Session CD-4 - Application Engineering
CD-4:IL01 Importance of Chemical Exchanges between Matrix and Reinforcement during Synthesis of Metal Matrix Composite
O. DEZELLUS, J. ANDRIEUX, B. GARDIOLA, Laboratoire des Multimatériaux et Interfaces, Université Lyon 1, Villeurbanne, France
In the general context of structural lightening, Metal Matrix Composites (MMC) have attracted much interest over the past decades because of their high specific mechanical properties compared to existing metallic alloys. Powder metallurgy route is the most widely used technic for the synthesis of MMC materials. Whatever the nature of the matrix alloy, a high temperature treatment is necessary in association with the final consolidation step to ensure full densification of the material. During such high temperature treatment, chemical exchanges between matrix and the TiC particles used as reinforcement could occur with some significant and even drastic impact on the final properties of the composite. In this presentation, the case of Fe and Ti metal matrix composites reinforced by TiC particles will be reviewed. The nature of the exchanges and or reactions between matrix and reinforcement has been studied from the thermodynamic point of view. Moreover some kinetics aspects have also been experimentally studied, including in-situ diffraction at ESRF. Finally, in the specific case of Ti matrix a complete thermo-kinetic modelling of interaction is proposed, allowing prediction of some important microstructural parameters during the high temperature heat treatment step.

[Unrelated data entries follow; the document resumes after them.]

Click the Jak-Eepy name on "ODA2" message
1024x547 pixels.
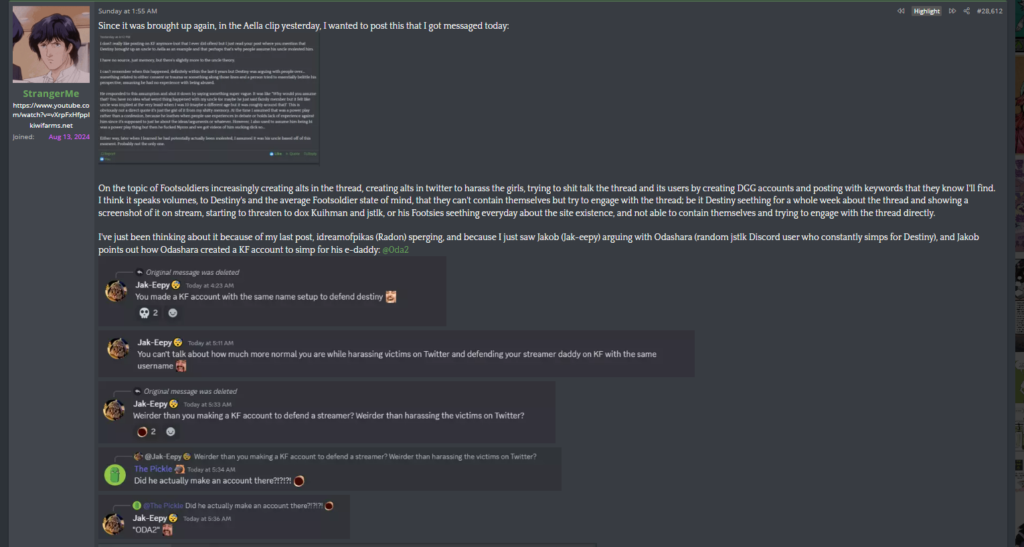click(x=151, y=518)
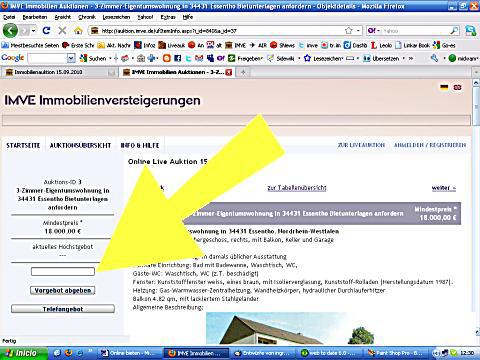This screenshot has height=360, width=480.
Task: Click the green browser back arrow
Action: click(x=10, y=31)
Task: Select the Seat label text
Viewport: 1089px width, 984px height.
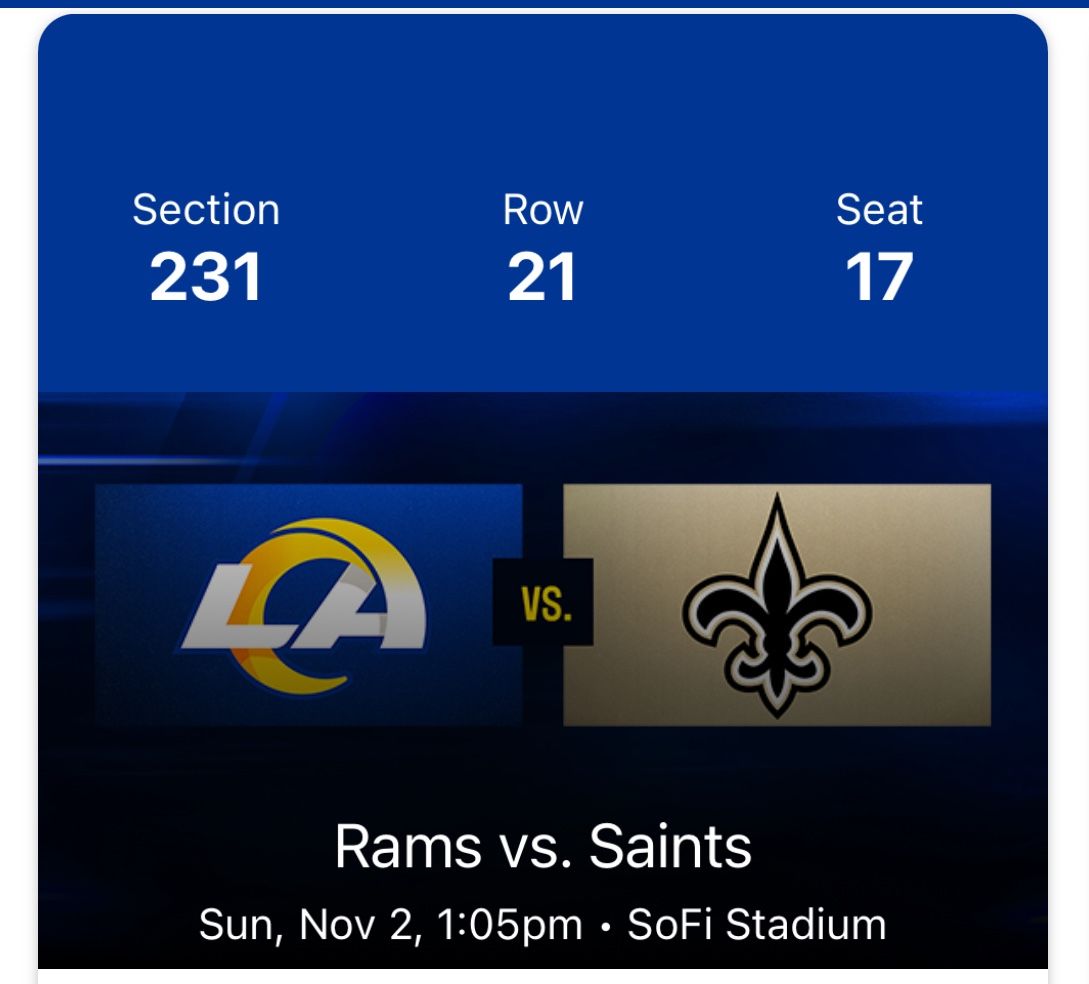Action: [x=879, y=210]
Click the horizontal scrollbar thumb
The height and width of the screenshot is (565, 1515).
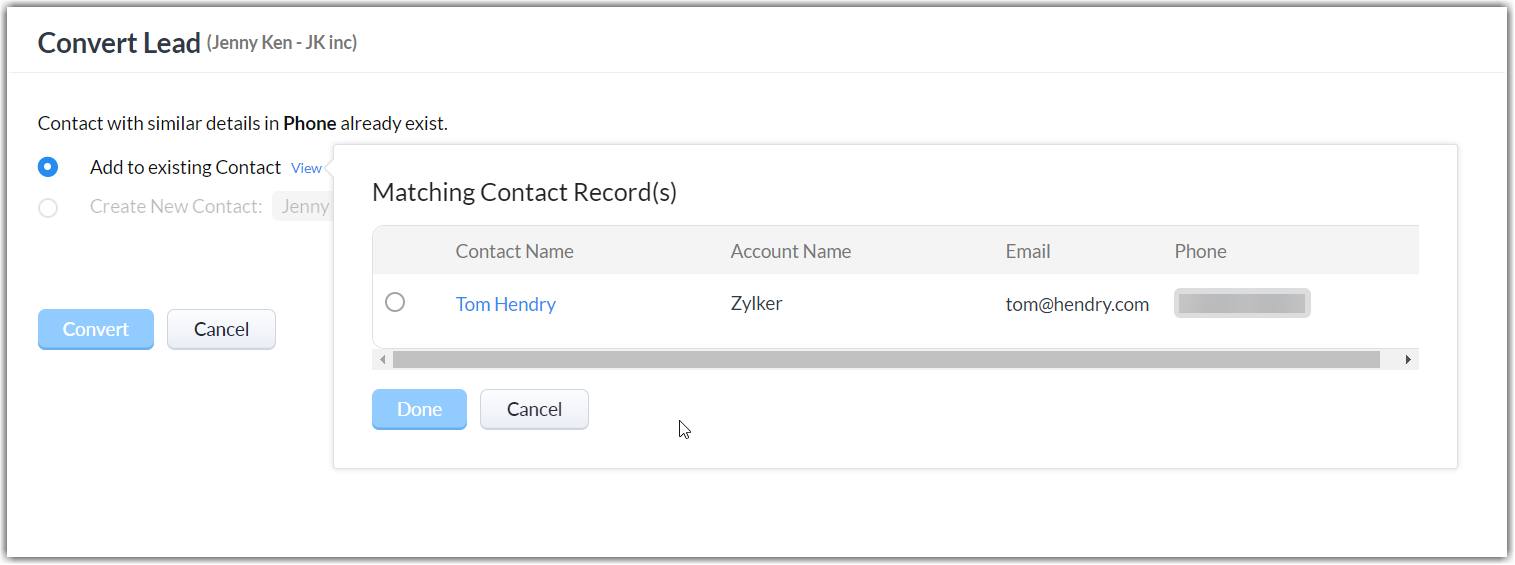(885, 359)
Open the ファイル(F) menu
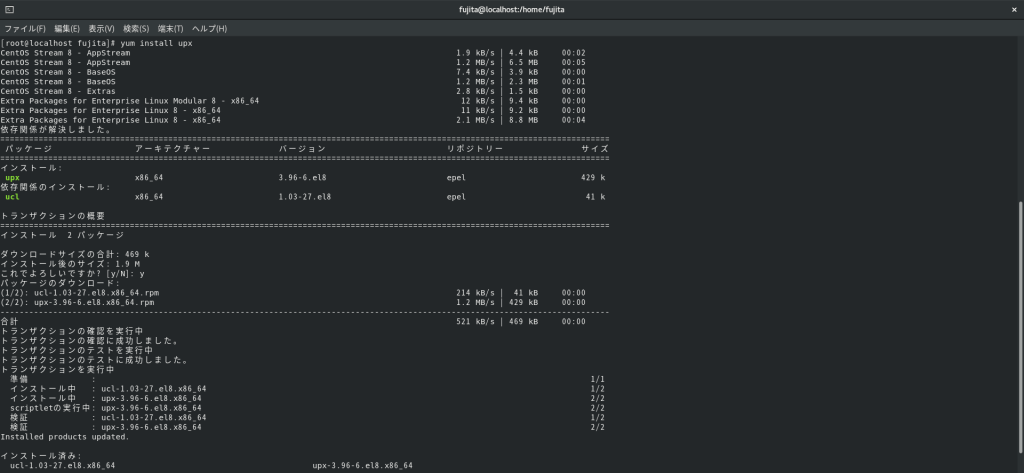 [24, 28]
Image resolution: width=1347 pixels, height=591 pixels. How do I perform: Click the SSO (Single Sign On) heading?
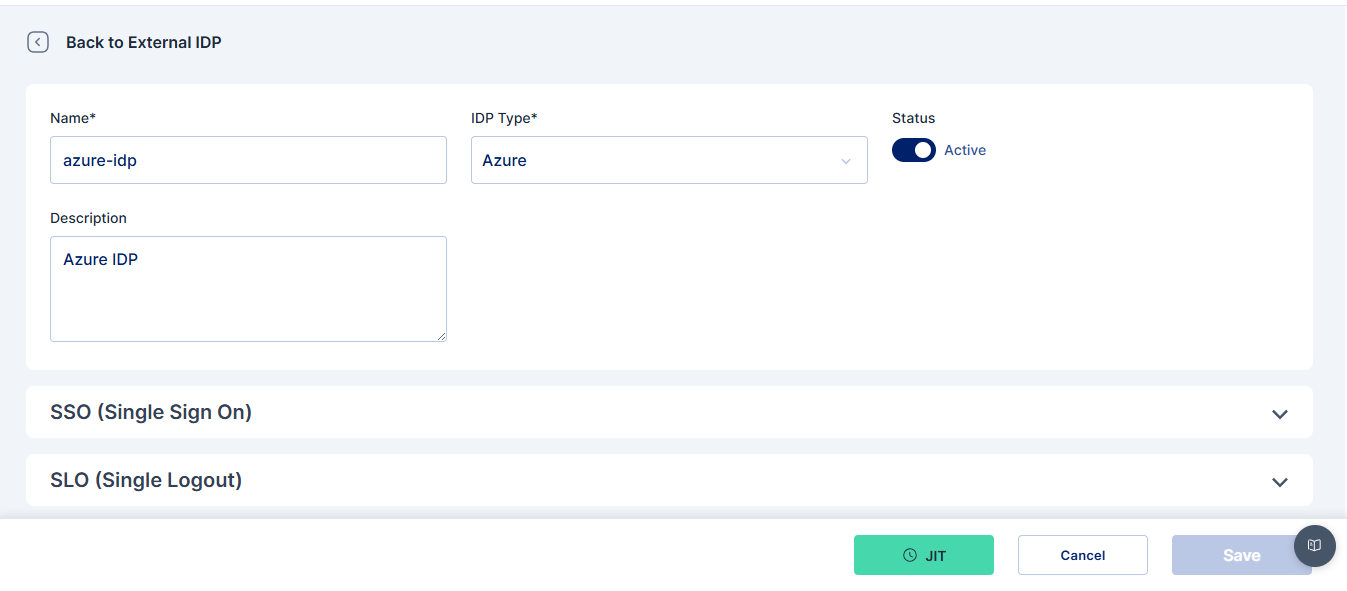click(151, 412)
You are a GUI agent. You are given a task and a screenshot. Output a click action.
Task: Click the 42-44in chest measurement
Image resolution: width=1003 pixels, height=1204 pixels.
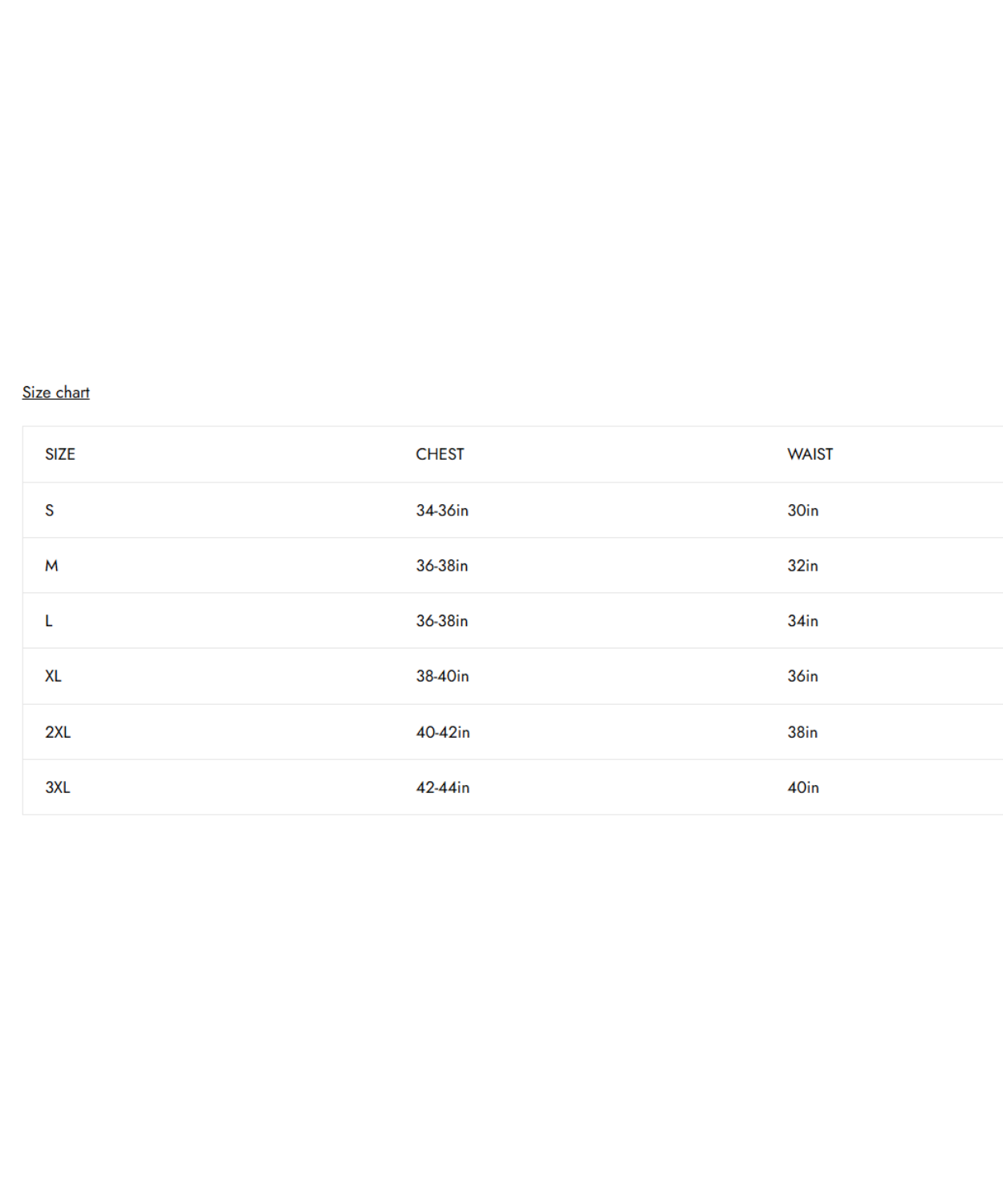click(x=443, y=787)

CD-4:IL03 Torsion Shear Testing of Ceramic Joints for Components Design
J. KUEBLER, G. BLUGAN, G. MATA-OSORO, Empa, Swiss Federal Laboratories for Materials Science and Technology Laboratory for High Performance Ceramics, Duebendorf, Switzerland
Joining of materials and especially dissimilar materials is a powerful tool to produce novel components with improved properties. The goal is to accumulate and enhance the positive characteristics of the individual materials in a single part, e.g. lightweight while avoiding of rivets and screws. For such components the acceptable torsional shear strength is often design relevant. Therefore, a correct mechanical characterization is essential, but is not always straightforward. To measure shear countless lap shear standards are available - but all of them have the problem that effectively apparent shear strength is measured which is influenced by sample geometry, mixed stresses in the joining area or cleaving the samples instead of shearing them. In other words, they all measure a technological property instead of a materials property. Overall, only torsional shear (and asymmetric 4-point-bending-) tests can produce pure shear stress in the joining area and deliver design relevant values. Therefore, in the frame of FP7 project ADMACOM, we developed a torsional shear test which also can be used from low to high temperatures and even for cyclic loading as such conditions are specifically relevant for aero and space applications.